Changing the current dynamic remains one of the country’s most complex challenges. A need to accelerate economic growth after the end of the civil conflict in 2011 led to the enactment of the government’s 2012-15 National Development Plan (Plan National de Développement, PND). This targeted plan has helped to expand several sectors, allowing the Ivorian economy to gather some momentum. GDP expanded by an average of 9% between 2012 and 2015, and the level of investment moved from 9% of GDP in 2011 to as much as 20% of GDP by 2015, according to government figures. In its stead and building on previous achievements, Ivorian authorities are implementing the 2016-2020 PND, which aims to rebuild the country’s industrial base and ensure the sector accounts for 40% of the Ivorian economy by 2020. Among the five key pillars on which the 2016-20 PND focuses is an emphasis on industrialisation efforts. These will be supported by measures to improve production and marketing value chains; develop technological innovation strategies; revamp industrial zones across the country; and an enhance energy production capacity to help fuel industrial development.
Initiatives aimed at improving conditions for industrial development, coupled with rising average incomes, have led several international firms to set up production in Côte d’Ivoire. Opting to establish operations in one of the industrial zones in and around Abidjan, the country’s economic centre, multinational firms in the fast-moving consumer goods sector (FMCG) such as Unilever, Nestlé, Heineken, La Bel and Cemoi have increased their production and distribution operations in Côte d’Ivoire with an eye on the broader West African market. Government statistics claim that during 2016, 70 new industrial companies benefited from the Investment Code. Total FDI within the industrial sector was expected to reach CFA490.6bn (€735.9m) compared to CFA260.7bn (€391.1m) two years earlier.
Although cement production remains a critical component of meeting development goals, which will involve the upgrading of transport and logistics infrastructure, Côte d’Ivoire faced periodic cement shortages in 2014 and 2015, which pushed existing cement producers to increase their production capacity. New companies, such as Turkey-based Limak Cement and Inci beton, have begun investments in new cement facilities, while existing market players have also been raising production capacity to meet expected rises in demand over the coming years.
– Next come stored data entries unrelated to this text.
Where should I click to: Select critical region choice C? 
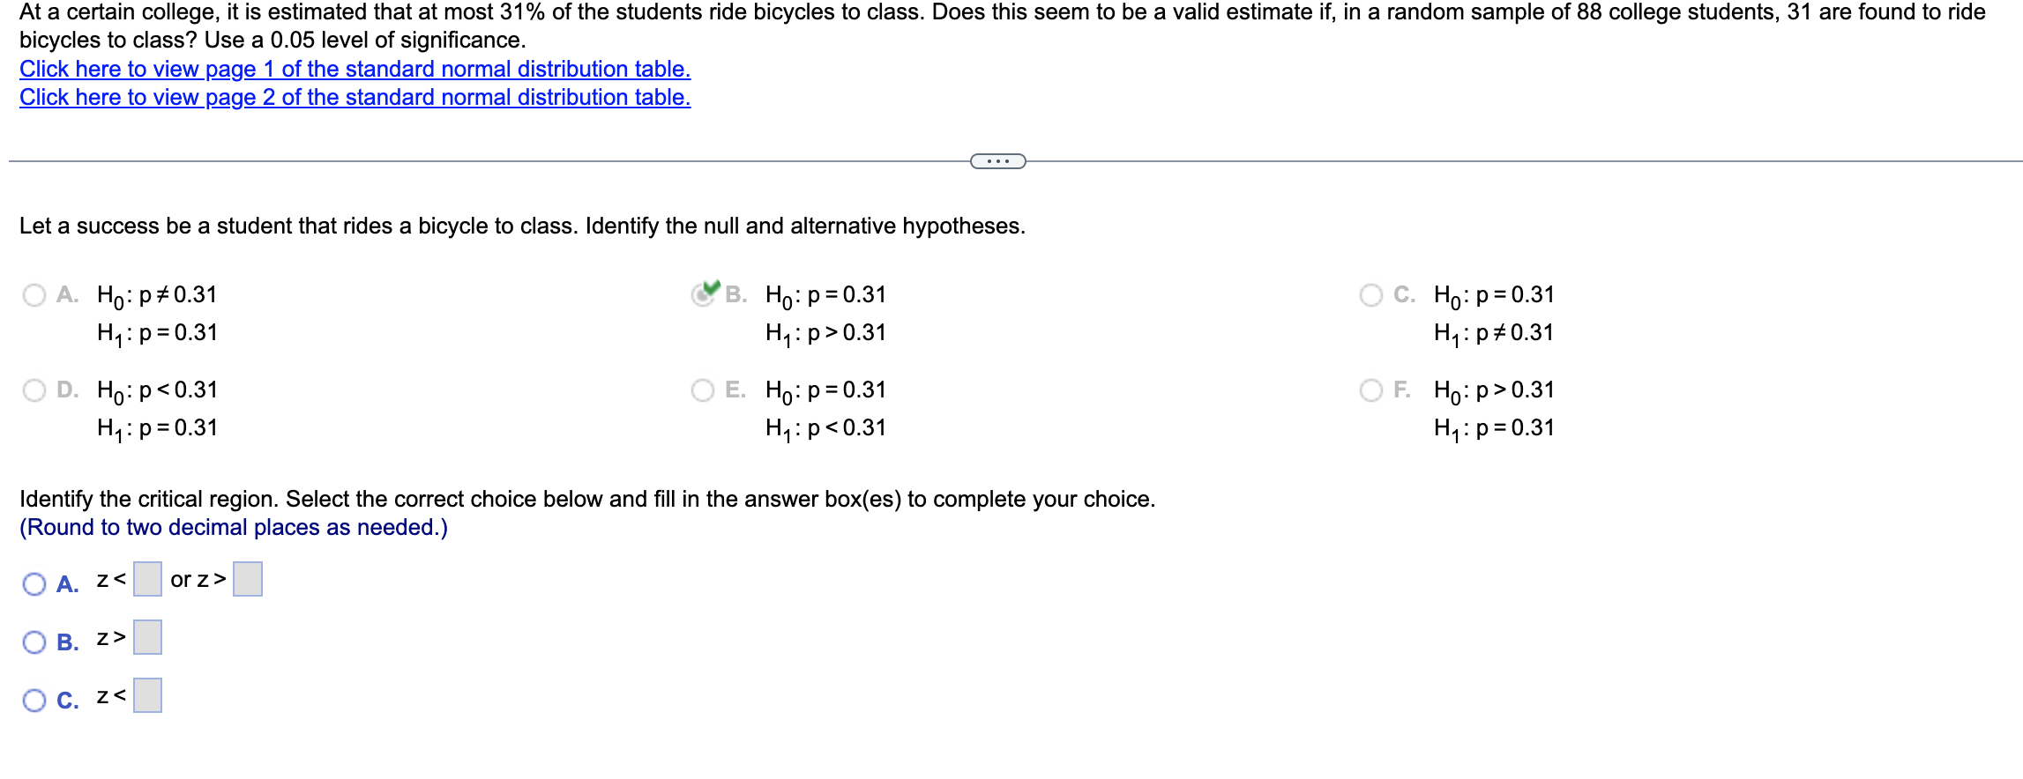point(34,699)
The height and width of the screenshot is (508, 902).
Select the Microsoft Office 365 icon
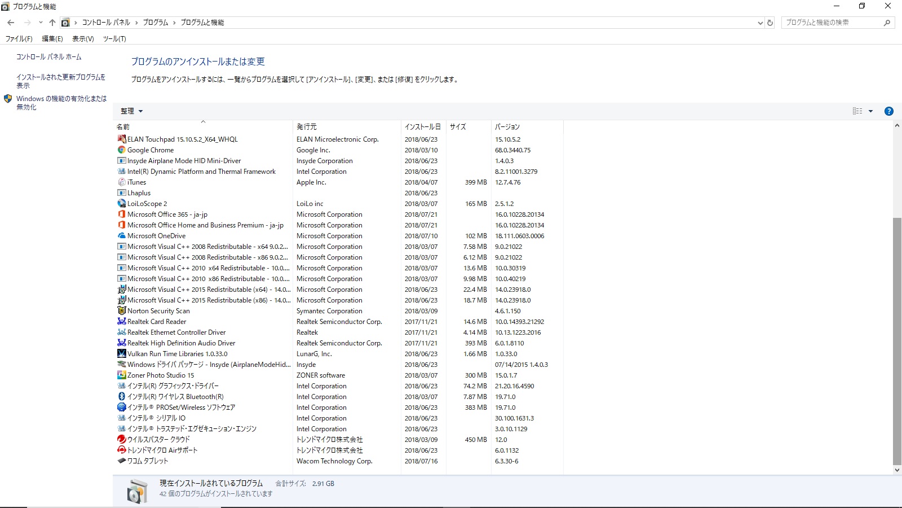click(x=121, y=214)
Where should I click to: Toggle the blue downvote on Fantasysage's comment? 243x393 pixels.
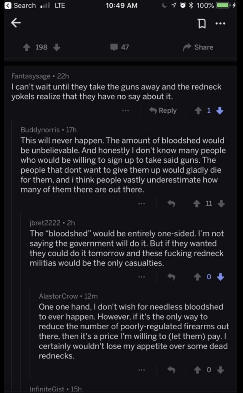point(220,111)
Ciments de L’Afrique, owned by Morocco-based Addoha Group, and CIM Ivoire are set to increase capacity by 2018. Other investors, such as Nigeria-based Dangote Cement, made claims that it would invest into a new clinker grinding facility, although work had not yet begun as of early 2018.
Another producer expanding its production capacity in the country is Lafarge Holcim, which in mid-2017 began operating a new $24.5m crusher, allowing the firm to double its cement production capacity to 2m tonnes per year. According to the Association of Cement Producers of Côte d’Ivoire, the country’s annual cement demand is around 3.6m tonnes, while production capacity reached 4.2m tones in 2017.
Nevertheless, shortages and price hikes remained an issue in March and April 2017, which prompted Côte d’Ivoire to import 150,000 tonnes of cement. The shortfalls in the availability of cement can be attributed to a number of different challenges. For example, construction projects usually experience a boom during the dry season, which coincides with the cocoa and cashew export season, resulting in transporters selling their services to the highest bidders. Additionally, development projects at the port resulted in longer delays for the import of clinker into the country, preventing factories from operating at full capacity. However, it is likely that in the medium term the rising domestic production capacity will lead to increased price competition between cement manufacturers.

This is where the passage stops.